* Task details:
Please set down each entry exactly, omitting any picture it holds.

[Stored data entries]

┄┄┄┄┄┄

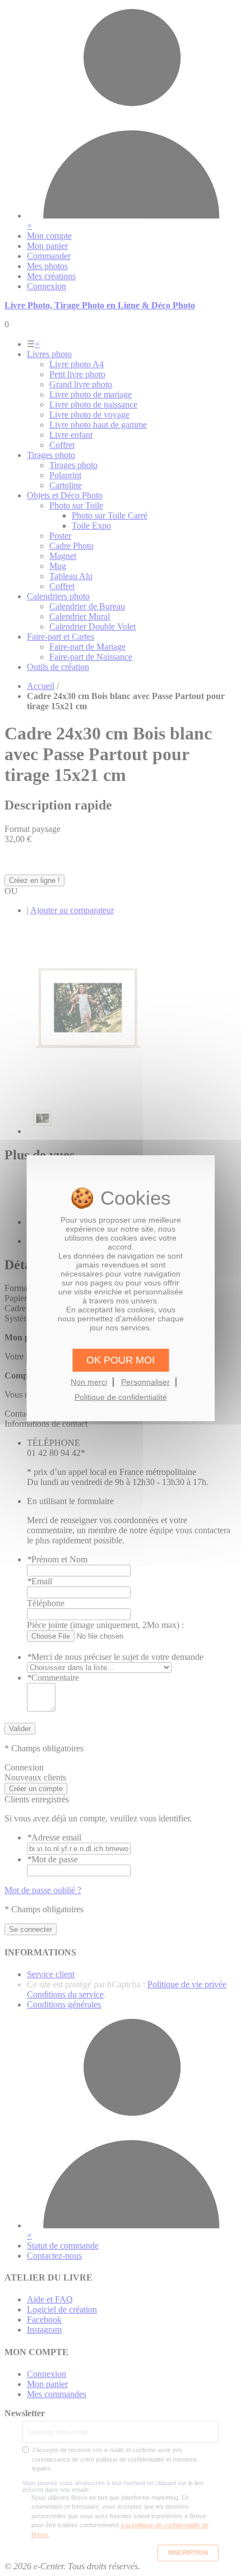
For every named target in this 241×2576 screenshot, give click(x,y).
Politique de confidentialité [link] (121, 1397)
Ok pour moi (120, 1359)
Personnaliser (145, 1381)
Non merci (89, 1381)
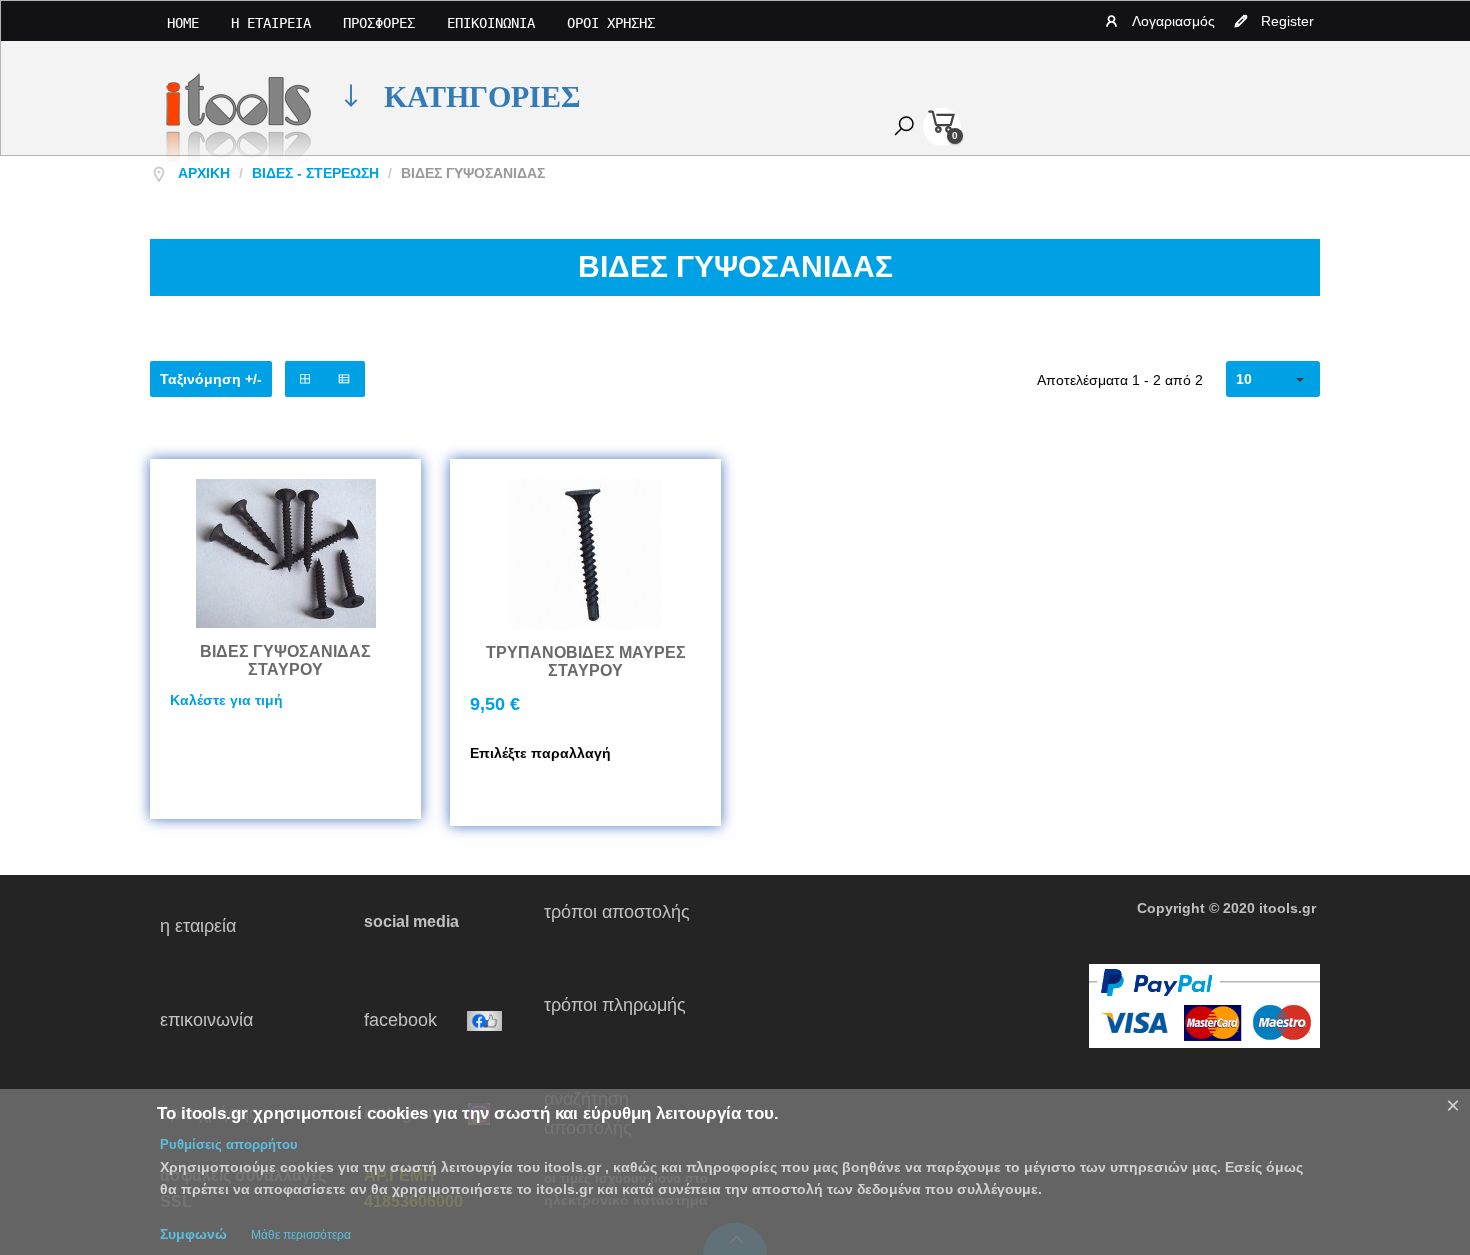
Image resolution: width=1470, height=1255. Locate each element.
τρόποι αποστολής (624, 926)
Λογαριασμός (1173, 21)
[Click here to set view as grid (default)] (305, 379)
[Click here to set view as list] (344, 379)
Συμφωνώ (193, 1234)
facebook (415, 1020)
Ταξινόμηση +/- (211, 379)
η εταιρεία (225, 926)
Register (1287, 21)
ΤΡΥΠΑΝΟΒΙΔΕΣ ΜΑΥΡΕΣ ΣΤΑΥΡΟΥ (586, 661)
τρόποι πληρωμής (622, 1019)
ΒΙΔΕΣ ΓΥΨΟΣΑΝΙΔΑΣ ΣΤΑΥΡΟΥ (285, 660)
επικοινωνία (244, 1020)
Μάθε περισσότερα (301, 1235)
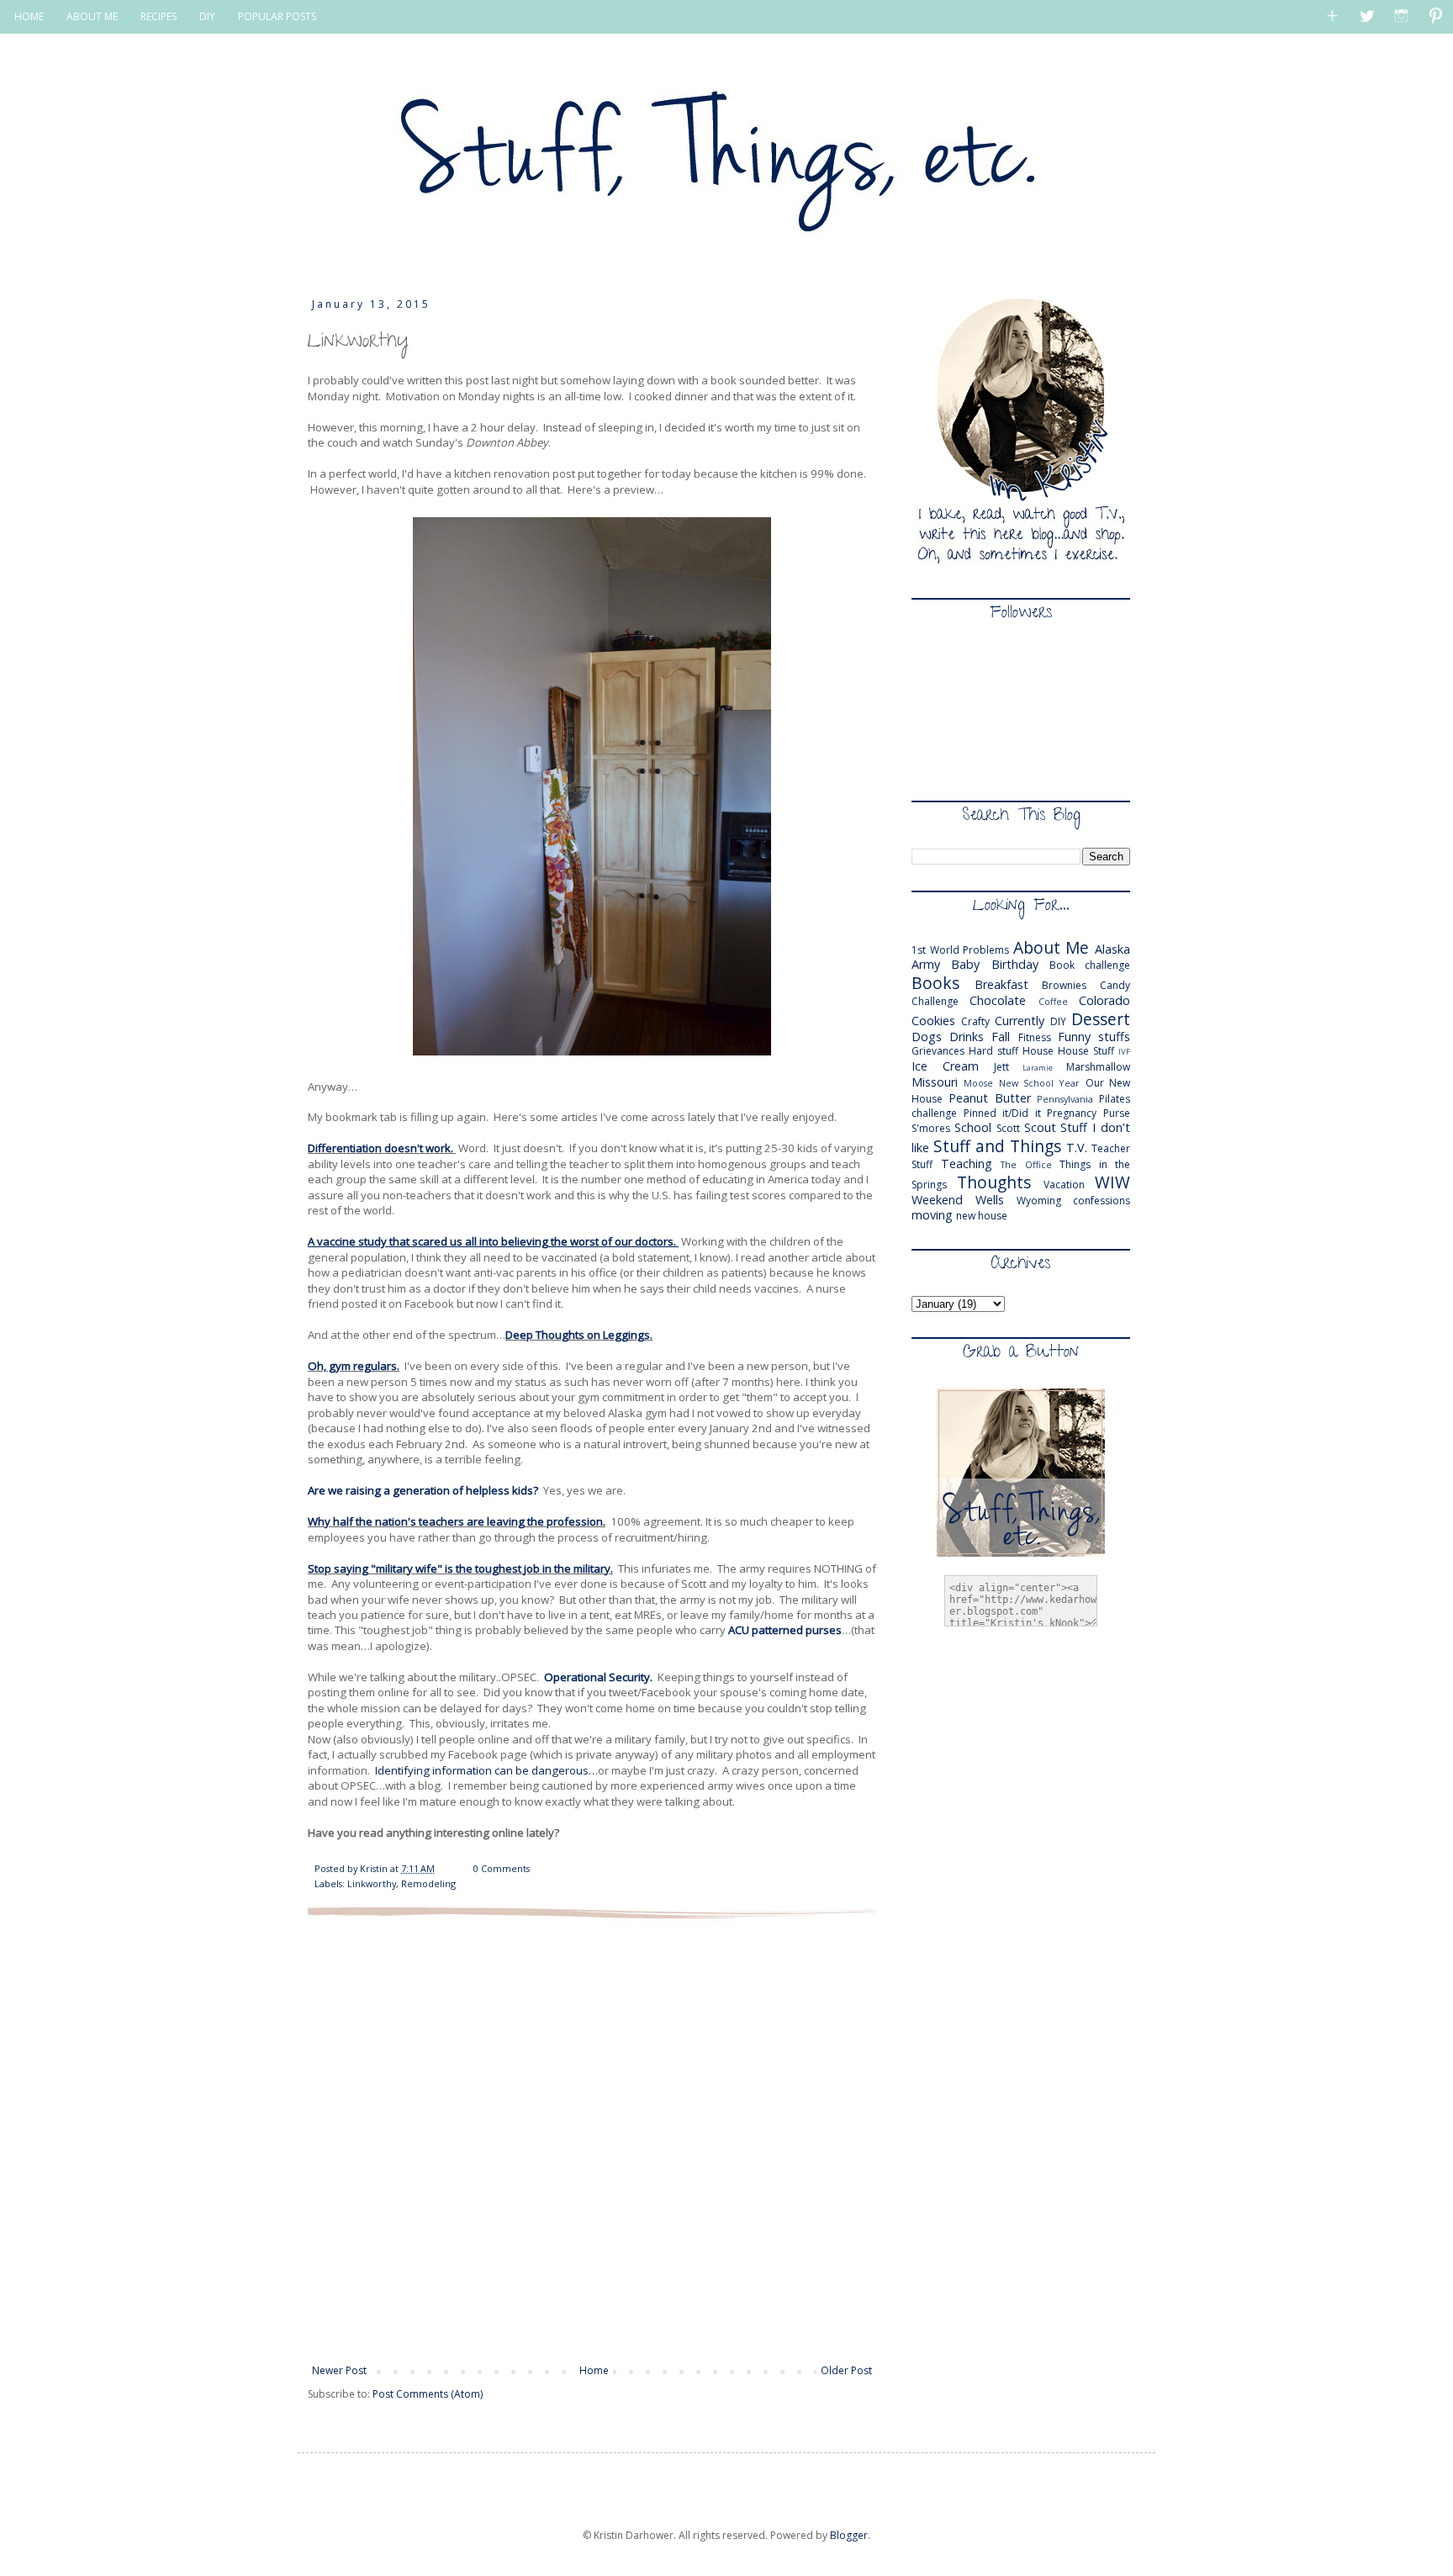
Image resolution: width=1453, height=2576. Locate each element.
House (1038, 1051)
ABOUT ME (92, 16)
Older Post (846, 2370)
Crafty (975, 1021)
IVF (1124, 1051)
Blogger (849, 2535)
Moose (978, 1082)
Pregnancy (1071, 1113)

┄┄┄┄┄┄

* Your response:
For every named target in this 241×2576 screenshot, give click(x,y).
Politique de confidentialité [link] (121, 1397)
Ok pour moi (120, 1359)
Personnaliser (145, 1381)
Non merci (89, 1381)
Image resolution: width=1470, height=1255. Locate each element.
τρόποι αποστολής (624, 926)
Λογαριασμός (1173, 21)
[Click here to set view as grid (default)] (305, 379)
[Click here to set view as list] (344, 379)
Συμφωνώ (193, 1234)
facebook (415, 1020)
Ταξινόμηση +/- (211, 379)
η εταιρεία (225, 926)
Register (1287, 21)
ΤΡΥΠΑΝΟΒΙΔΕΣ ΜΑΥΡΕΣ ΣΤΑΥΡΟΥ (586, 661)
τρόποι πληρωμής (622, 1019)
ΒΙΔΕΣ ΓΥΨΟΣΑΝΙΔΑΣ ΣΤΑΥΡΟΥ (285, 660)
επικοινωνία (244, 1020)
Μάθε περισσότερα (301, 1235)
Image resolution: width=1453, height=2576. Locate each element.
House (1038, 1051)
ABOUT ME (92, 16)
Older Post (846, 2370)
Crafty (975, 1021)
IVF (1124, 1051)
Blogger (849, 2535)
Moose (978, 1082)
Pregnancy (1071, 1113)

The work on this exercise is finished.